Wait...Toyota might not be responsible for every accident ever?
Remember when it couldn't just be sticky gas pedals that caused Toyotas to accelerate uncontrollably? After large Toyota recalls made national headlines, some argued, there were just too many examples of speeding Camrys and Lexuses for these events to be about anything but deep corporate negligence -- instead of, say, an elderly driver losing control of his car or a distracted motorist mistaking the gas pedal for the brake.
The problem was huge. The whole industry, some alleged, knew that its electronic systems were vulnerable to electromagnetic interference, among other defects. Lawyers encouraged the sense that corporate wrongdoing was responsible for "thousands of these accidents" that kept "killing and maiming" people, implicitly offering vindication to drivers. Even if you didn't have a floor mat problem or a sticky gas pedal, that horrendous accident you caused might not have been your fault. Perhaps it was your cellphone. Or some lousy code written in Asia.
All of this had a way of exaggerating the importance of an unexpected and therefore terrifying scenario -- in which the car does too much of the driving for you -- instead of reminding Americans that poor judgment among drivers is a much bigger problem.
But government investigators reported Tuesday that there are no electronic defects in the recalled Toyotas. Even after they bombarded them with electromagnetic radiation and sorted through thousands of lines of proprietary software code.

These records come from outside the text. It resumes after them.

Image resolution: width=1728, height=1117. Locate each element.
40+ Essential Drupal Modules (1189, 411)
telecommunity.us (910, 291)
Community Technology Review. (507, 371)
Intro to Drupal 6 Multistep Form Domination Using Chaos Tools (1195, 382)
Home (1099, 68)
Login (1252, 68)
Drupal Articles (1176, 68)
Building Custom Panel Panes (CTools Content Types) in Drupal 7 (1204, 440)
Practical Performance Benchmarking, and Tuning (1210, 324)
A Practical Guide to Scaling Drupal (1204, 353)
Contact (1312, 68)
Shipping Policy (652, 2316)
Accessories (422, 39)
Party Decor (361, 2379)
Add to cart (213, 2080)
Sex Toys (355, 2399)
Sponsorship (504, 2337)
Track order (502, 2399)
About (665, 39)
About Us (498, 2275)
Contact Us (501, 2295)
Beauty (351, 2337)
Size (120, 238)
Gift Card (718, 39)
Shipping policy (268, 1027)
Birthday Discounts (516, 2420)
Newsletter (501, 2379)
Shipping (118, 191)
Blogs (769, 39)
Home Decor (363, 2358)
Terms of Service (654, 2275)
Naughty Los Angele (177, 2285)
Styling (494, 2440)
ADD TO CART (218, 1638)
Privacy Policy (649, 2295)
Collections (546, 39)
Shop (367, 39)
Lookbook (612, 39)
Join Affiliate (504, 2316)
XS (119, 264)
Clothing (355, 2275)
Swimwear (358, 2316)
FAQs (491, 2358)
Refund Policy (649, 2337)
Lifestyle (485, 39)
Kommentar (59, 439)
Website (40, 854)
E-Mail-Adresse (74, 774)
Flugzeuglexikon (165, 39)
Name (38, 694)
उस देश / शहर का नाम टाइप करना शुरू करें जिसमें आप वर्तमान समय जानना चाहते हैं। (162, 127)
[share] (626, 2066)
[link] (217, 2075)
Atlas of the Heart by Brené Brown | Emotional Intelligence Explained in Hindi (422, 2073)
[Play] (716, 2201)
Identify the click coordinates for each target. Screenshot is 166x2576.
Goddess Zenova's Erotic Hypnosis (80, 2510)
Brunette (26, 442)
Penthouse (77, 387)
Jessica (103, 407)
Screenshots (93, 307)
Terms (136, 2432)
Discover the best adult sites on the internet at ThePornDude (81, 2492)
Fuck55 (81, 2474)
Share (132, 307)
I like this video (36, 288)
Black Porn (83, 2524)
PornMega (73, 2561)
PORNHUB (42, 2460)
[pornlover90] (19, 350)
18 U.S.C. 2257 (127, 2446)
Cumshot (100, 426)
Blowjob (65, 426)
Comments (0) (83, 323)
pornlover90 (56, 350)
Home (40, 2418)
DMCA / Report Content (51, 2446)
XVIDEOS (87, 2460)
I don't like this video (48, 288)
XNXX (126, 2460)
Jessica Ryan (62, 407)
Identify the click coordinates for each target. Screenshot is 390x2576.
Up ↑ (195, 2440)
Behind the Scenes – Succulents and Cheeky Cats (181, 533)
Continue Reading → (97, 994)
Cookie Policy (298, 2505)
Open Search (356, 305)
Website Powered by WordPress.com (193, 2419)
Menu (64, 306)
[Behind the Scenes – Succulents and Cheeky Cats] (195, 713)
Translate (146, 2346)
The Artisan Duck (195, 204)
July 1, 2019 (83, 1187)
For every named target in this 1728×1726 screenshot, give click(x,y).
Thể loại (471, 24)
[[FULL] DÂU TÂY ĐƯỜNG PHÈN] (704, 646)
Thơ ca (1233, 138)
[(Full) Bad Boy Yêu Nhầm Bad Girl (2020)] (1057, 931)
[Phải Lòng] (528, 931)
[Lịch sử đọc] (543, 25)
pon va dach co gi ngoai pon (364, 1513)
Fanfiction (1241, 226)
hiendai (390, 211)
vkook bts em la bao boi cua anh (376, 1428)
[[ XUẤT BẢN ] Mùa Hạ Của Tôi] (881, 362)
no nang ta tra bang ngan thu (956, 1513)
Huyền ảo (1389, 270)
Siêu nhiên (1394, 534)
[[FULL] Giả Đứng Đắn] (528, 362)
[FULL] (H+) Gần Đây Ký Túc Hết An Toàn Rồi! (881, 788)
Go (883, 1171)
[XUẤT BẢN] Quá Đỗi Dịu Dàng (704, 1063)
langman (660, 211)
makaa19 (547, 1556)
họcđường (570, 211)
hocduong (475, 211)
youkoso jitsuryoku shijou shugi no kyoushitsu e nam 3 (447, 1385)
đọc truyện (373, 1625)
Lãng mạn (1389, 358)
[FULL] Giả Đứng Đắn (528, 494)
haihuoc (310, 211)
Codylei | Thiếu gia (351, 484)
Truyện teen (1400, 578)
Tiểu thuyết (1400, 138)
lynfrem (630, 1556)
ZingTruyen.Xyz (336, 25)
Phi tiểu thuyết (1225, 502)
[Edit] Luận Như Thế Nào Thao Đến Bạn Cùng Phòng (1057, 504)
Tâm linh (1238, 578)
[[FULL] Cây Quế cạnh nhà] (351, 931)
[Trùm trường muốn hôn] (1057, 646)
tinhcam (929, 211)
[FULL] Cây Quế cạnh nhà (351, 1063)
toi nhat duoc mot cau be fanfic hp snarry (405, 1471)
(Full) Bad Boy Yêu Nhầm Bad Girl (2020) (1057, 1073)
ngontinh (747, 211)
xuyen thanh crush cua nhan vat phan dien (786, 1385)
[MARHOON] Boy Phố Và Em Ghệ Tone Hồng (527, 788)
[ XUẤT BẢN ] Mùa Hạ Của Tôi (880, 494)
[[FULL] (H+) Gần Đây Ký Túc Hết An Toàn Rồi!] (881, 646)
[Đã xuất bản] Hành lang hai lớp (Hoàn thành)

So that accident was the fault of your sticky pedal or your intrusive floor mat -- not some unseen, deranged, HAL-like computer -- or it probably really was your fault, after all. Suddenly, the problem doesn't seem quite as sprawling.
Of course, Toyota still messed up on the mechanical defects it did build into its cars, and it's probably responsible for an unacceptable number of accidents. It should have taken early warnings about sudden acceleration seriously and sooner.
But the big point is that the explanation for many puzzling or tragic phenomena is more often mundane than novel, more often boring than terrifying -- and rather less convenient for those who want someone else to blame. Americans would probably be a lot better off if they spent more time keeping their eyes on the road than worrying about whether their car's going to pull a Herbie on them.